DIAGNOSTIC DIFFICULTIES IN A PATIENT WITH HUNTINGTON DISEASE WITH SCHIZOPHRENIA LIKE PSYCHOSIS ??? A CASE REPORT
Jitendra Rohilla, & Pinki Tak
Objective: Psychotic symptoms could be first presentation of neurological disorder before the appearance of cognitive and motor disturbance. This can lead to diagnosis of psychiatric illness in early phase and later appearance of motor disturbances could be seen as a side effect of anti-psychotic medications, leading to the delayed diagnosis of primary neurological disorder. The objective of this case to present a patient diagnosed initially with schizophrenia but careful consideration of pattern of motor abnormality and cognitive decline resulted in final diagnosis of Huntington disease behind schizophrenia. Methods: A patient of schizophrenia with cognitive decline and motor disturbance was investigated for the possibility of an undiagnosed neurological disorder.
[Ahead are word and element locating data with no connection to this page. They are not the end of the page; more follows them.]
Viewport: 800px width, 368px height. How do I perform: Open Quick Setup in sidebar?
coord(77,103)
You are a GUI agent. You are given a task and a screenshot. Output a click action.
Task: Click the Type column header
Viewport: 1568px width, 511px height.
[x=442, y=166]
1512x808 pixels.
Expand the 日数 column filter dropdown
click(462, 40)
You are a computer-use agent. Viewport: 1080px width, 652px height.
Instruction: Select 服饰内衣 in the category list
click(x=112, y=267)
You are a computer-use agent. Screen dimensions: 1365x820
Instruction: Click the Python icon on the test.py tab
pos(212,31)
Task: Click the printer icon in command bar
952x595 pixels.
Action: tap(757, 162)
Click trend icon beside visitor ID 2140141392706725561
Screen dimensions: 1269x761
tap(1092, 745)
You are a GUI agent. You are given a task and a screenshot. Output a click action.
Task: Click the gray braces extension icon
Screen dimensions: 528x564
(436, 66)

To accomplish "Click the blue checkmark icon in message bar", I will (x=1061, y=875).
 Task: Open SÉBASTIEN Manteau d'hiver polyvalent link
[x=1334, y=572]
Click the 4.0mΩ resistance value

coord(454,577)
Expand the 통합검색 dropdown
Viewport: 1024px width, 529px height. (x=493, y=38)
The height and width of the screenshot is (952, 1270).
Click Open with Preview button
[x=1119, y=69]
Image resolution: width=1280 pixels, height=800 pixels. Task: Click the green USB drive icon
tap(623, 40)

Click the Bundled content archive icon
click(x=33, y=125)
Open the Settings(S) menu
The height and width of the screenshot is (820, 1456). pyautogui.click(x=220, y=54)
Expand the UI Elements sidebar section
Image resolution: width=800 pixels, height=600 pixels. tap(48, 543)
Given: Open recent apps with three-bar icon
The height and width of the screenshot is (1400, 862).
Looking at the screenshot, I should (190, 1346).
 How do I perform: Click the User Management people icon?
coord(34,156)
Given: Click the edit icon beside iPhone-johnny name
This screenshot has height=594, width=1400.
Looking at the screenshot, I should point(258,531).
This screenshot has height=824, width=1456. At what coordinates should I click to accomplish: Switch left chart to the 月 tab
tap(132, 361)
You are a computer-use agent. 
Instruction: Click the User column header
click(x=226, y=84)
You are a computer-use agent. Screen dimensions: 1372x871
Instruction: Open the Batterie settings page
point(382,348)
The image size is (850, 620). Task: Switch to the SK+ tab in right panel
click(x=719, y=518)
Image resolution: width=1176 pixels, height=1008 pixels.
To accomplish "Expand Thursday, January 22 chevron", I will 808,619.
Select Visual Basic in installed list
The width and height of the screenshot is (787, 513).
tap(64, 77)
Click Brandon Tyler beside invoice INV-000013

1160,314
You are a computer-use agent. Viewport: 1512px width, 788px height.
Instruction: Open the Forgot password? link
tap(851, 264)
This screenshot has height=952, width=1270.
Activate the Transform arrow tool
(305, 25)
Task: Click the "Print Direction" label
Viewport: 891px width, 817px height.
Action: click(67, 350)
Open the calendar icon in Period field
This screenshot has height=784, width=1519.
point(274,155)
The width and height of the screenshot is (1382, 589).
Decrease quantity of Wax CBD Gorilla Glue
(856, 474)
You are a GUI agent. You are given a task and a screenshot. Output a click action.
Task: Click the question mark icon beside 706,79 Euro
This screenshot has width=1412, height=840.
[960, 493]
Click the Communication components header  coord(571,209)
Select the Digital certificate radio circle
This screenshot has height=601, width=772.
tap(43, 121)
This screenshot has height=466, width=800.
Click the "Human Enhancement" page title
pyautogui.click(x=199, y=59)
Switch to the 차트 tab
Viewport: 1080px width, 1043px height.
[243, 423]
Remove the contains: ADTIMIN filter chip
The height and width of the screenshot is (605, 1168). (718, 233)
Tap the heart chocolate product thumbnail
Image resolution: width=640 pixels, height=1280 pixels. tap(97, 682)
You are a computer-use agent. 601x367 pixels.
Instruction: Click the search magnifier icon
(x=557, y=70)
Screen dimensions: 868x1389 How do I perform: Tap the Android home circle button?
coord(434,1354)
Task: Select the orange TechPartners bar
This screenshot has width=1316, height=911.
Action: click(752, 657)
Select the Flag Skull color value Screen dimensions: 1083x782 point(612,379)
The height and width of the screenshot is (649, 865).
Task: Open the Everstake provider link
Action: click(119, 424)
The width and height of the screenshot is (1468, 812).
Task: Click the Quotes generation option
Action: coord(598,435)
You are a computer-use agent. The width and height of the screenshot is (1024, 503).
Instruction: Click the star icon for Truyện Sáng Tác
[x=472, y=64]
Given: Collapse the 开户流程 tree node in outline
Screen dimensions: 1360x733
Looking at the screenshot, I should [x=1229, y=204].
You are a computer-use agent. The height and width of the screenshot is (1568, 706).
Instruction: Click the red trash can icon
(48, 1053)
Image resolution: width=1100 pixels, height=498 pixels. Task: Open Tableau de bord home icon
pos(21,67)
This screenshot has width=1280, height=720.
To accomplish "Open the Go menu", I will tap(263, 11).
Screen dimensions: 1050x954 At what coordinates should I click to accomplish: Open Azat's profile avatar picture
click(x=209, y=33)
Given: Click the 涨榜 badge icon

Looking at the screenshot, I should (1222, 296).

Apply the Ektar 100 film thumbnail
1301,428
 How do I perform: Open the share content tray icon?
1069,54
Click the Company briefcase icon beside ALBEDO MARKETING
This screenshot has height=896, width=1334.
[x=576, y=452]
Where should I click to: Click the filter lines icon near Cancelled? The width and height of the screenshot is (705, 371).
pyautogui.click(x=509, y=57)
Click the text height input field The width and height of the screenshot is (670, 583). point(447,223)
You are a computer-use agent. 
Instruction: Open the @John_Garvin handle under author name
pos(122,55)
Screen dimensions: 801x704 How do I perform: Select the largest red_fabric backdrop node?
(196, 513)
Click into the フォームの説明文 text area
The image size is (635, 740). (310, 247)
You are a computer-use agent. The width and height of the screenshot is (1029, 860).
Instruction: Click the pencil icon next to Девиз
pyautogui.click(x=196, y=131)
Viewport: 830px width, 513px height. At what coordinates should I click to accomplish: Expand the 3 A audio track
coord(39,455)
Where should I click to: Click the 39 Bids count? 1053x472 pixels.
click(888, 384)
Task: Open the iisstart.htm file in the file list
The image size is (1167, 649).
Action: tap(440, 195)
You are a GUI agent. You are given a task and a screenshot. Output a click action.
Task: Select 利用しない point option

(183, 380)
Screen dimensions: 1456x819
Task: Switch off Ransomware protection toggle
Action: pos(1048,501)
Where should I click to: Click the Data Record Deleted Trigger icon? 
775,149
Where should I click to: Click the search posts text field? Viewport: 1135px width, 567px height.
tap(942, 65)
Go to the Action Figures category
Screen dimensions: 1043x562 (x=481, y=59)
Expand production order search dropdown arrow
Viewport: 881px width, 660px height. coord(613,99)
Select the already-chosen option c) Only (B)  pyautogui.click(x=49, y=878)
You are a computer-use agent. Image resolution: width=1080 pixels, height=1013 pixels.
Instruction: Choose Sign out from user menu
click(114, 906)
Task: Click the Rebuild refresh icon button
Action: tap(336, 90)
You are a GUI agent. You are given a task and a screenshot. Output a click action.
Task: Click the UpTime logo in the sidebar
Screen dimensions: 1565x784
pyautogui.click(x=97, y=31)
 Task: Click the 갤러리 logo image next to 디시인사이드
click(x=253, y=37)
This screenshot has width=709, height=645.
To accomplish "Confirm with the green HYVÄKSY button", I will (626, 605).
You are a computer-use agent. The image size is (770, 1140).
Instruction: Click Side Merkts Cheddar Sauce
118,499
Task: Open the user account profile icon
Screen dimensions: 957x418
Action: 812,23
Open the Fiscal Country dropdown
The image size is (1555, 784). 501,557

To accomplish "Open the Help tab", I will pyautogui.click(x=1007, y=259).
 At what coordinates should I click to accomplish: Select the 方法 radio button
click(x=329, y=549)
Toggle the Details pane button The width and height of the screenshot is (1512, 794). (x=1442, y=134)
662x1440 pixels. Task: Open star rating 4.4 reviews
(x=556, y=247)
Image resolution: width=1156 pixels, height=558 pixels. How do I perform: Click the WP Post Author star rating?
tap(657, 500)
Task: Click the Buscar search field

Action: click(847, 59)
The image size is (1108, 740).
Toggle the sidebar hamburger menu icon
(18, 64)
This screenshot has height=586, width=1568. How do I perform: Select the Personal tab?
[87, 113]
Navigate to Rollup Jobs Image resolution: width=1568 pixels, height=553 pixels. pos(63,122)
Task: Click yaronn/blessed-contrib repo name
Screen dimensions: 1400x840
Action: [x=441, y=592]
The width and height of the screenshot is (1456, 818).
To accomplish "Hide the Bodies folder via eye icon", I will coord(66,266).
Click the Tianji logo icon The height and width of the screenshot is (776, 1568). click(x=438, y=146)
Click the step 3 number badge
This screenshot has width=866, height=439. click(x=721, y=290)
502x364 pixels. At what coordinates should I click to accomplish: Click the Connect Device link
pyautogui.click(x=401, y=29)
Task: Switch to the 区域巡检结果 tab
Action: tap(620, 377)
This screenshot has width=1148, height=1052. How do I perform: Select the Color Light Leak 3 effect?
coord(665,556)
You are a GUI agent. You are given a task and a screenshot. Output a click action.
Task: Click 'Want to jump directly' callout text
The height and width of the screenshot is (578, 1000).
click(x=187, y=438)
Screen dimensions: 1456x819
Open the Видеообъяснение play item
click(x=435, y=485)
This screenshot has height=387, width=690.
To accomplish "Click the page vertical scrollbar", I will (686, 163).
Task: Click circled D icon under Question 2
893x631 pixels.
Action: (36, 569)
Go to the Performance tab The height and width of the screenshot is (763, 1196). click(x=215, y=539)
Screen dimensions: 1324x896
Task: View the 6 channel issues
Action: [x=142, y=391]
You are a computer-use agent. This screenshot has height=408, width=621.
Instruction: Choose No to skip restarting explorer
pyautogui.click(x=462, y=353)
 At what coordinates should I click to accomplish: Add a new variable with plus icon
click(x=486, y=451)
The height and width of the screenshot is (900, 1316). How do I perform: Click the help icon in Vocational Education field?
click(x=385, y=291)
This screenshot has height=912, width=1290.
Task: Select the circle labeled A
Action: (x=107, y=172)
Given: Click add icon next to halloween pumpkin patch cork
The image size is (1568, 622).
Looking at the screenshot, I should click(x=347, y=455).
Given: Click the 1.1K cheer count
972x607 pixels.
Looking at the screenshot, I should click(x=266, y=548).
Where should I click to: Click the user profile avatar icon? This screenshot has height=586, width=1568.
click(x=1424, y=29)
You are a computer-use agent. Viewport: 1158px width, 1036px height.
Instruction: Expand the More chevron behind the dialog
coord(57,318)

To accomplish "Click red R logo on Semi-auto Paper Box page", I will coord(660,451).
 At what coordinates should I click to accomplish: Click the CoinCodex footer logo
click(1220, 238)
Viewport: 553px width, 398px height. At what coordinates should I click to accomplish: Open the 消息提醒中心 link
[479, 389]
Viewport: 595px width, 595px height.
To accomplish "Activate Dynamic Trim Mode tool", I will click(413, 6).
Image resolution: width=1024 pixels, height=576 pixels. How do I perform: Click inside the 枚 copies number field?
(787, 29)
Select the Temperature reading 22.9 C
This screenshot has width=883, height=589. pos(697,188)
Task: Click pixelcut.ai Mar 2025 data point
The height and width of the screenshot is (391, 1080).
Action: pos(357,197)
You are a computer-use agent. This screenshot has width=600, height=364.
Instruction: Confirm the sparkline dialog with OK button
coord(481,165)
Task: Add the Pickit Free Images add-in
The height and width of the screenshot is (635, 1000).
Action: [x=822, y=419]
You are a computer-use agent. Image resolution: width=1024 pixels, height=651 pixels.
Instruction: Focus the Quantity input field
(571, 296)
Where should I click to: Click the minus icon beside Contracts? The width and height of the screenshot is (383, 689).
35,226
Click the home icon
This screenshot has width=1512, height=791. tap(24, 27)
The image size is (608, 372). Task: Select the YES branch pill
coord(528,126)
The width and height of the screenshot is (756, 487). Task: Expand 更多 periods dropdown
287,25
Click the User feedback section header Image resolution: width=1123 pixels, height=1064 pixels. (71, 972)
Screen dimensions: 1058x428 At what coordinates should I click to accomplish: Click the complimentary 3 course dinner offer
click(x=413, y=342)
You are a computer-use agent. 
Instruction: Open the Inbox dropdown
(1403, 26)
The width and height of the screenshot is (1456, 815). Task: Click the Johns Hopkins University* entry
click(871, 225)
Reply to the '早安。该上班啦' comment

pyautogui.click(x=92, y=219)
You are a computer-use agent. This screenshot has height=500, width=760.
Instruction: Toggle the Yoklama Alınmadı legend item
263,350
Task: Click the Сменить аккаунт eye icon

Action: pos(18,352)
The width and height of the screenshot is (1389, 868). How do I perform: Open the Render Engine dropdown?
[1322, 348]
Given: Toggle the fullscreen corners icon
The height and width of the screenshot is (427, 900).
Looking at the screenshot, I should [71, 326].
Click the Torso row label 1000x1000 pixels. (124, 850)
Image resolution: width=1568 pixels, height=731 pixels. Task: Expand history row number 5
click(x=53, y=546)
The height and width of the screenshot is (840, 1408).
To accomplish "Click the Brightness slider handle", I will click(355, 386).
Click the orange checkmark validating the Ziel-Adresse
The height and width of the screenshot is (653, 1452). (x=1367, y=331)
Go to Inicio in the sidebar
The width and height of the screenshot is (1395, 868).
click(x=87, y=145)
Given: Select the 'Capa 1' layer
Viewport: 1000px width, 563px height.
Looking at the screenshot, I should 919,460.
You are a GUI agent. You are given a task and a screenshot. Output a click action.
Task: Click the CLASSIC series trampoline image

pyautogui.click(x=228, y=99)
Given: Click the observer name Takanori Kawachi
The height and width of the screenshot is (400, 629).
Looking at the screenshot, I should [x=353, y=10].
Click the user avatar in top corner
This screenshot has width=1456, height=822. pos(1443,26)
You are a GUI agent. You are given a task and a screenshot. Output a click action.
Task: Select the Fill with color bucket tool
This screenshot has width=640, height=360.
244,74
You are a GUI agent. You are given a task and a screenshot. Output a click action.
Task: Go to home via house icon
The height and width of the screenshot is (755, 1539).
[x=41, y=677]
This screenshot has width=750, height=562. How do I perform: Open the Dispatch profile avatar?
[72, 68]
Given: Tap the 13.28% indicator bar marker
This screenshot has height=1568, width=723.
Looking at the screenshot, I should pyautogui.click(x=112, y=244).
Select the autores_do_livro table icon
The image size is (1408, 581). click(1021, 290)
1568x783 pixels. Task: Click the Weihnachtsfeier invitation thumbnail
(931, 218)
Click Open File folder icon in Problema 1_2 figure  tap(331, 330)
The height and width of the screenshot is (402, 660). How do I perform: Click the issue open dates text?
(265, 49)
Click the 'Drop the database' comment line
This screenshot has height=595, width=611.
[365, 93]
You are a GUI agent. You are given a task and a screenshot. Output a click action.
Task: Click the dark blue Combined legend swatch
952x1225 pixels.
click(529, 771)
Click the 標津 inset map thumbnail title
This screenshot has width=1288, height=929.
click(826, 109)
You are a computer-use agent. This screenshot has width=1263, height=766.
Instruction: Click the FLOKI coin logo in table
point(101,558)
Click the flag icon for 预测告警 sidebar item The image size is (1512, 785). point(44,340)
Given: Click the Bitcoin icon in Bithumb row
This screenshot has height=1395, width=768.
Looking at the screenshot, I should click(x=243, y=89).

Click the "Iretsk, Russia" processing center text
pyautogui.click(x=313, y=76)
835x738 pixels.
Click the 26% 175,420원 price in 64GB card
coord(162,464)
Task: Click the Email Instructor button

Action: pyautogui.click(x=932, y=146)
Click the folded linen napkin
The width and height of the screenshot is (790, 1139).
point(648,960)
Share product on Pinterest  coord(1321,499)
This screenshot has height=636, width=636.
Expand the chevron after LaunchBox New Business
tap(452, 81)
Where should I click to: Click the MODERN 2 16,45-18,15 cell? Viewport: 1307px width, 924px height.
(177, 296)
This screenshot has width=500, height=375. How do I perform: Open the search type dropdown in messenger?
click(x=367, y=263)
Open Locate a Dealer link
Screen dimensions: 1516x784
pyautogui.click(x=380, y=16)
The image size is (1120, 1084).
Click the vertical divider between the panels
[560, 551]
Results: Decline in patient’s cognitive functions appeared to be rapid and severe as compared to relatively short duration of diagnosed psychiatric illness. Also motor abnormality of ataxia and choroeathtoid movements after improvement in features suggestive of antipsychotic induced parkinsonism, ie. bradykinesia, rigidity and tremors do not appear to be explained by psychotic illness only. Later, genetic testing for CAG trinucleotide repeats resulted in a primary diagnosis of Huntington disease. Conclusion: The index case suggests the need for analysis of motor abnormality and cognitive decline in a patient with a diagnosis of psychotic illness before attributing them to be the consequence of psychiatric illness. Whenever there is suspicion, further assessment for a neurological disorder should be performed, which may provide the opportunity for early diagnosis and accurate treatment of both entities.